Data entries
- - - - - - -
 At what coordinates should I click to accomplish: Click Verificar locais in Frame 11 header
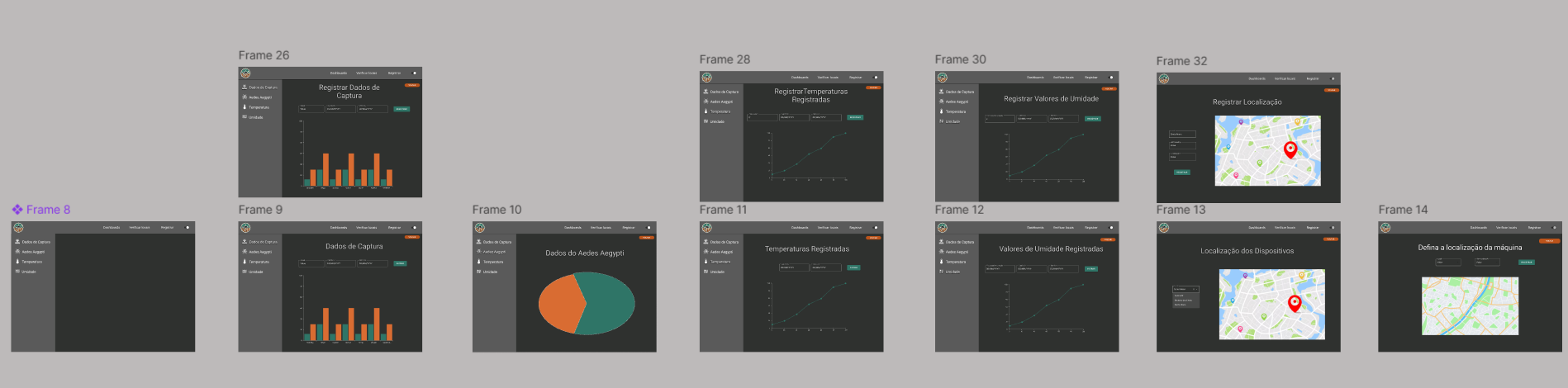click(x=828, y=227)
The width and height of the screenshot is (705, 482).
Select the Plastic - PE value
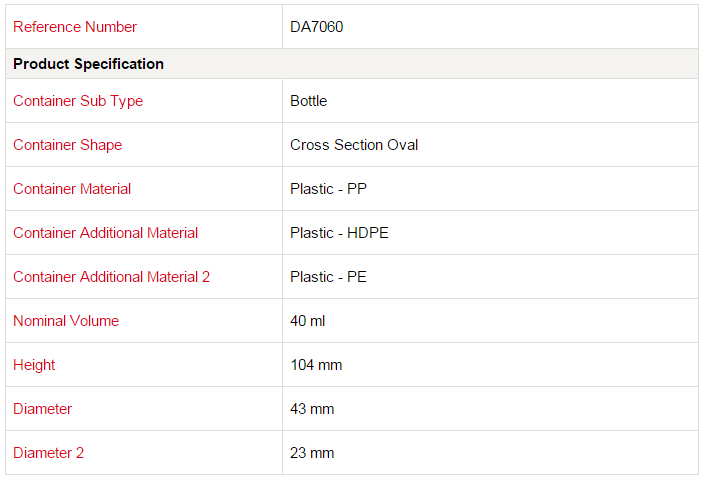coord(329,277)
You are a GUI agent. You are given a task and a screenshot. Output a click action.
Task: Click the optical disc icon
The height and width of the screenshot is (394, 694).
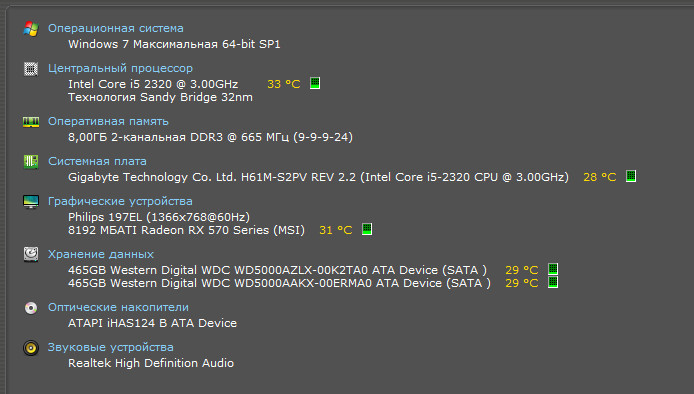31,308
- - - - - - -
:: Task brief ::
I would like you to set down the lines above, from the one containing "The width and" to the final line, exactly as written and without pictures.

:: Your solution ::
The width and height of the screenshot is (705, 482).
Select the Plastic - PE value
coord(329,277)
You are a GUI agent. You are given a task and a screenshot. Output a click action.
Task: Click the optical disc icon
The height and width of the screenshot is (394, 694).
31,308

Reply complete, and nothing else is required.